Image associée            Lever et à mon bureau réunion toute la matinée. A midi à la Bourse où tout le monde me félicita de l'arrivée à bon port de notre cargaison de chanvre. Et il paraît qu'un homme, Middleburgh, a proposé 20 pour cent en or hier soir, trois ou quatre minutes avant que soit connue la nouvelle de son retour.
            Rentrai chez moi avec Mr Deane pour dîner. Après avoir mangé et parlé longuement des affaires de l'arsenal de Woolwich, nous regardâmes le plan d'un vaisseau qu'il a fait pour moi. Il est vraiment tout à fait excellent et j'espère qu'il me sera bien utile dès que j'aurai un peu de temps, et je suis fort reconnaissant envers ce brave homme.
            Vers le soir, en fiacre à la commission de Tanger et parlai là à milord, qui se montra fort civile avec moi. Mais je vais le mettre à l'épreuve demain par une visite, pour voir s'il continue ou non dans ces dispositions. Retour à la maison et à mon bureau tard avec le capitaine Minors à parler de l'affaire de la Compagnie des Indes orientales.
            A la maison pour souper et, au lit. Cela me tourmente d'être aussi constipé malgré toutes les purges que je prends.
            C'est aujourd'hui qu'avait lieu notre procès contre Field. Il paraît qu'on lui accorde 20 livres de dommages en plus, ce qui est étrange, mais ce n'est cependant pas autant que la première fois et moins que je ne le craignais.

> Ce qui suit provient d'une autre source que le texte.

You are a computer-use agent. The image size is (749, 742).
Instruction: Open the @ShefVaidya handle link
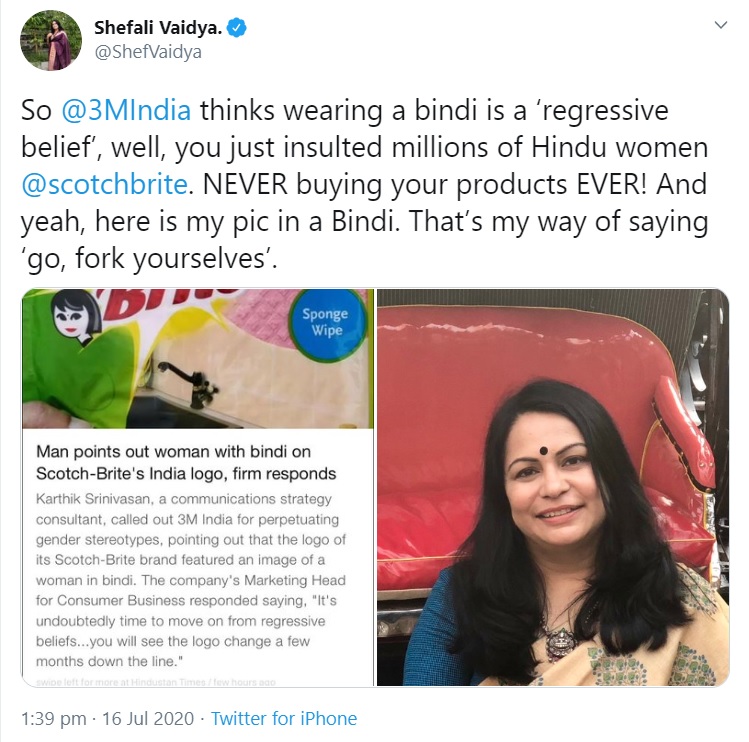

                                                                                                                25 novembre

            Lever et me rendis chez sir George Carteret et l'accompagnai à Whitehall dans son carrosse. Il me traite fort bien, à ma grande joie et, au cours de notre conversation, trouve l'occasion de me dire que le service que je lui avais demandé l'autre jour, il me le demandait à son tour, que nous puissions réciproquement à tout moment nous rapporter le moindre incident qui se passerait parmi nous au bureau ou ailleurs, et qui nous rendrait mécontents l'un de l'autre. Et que je le trouverais en toute chose aussi bienveillant et prêt à me servir que mon propre frère.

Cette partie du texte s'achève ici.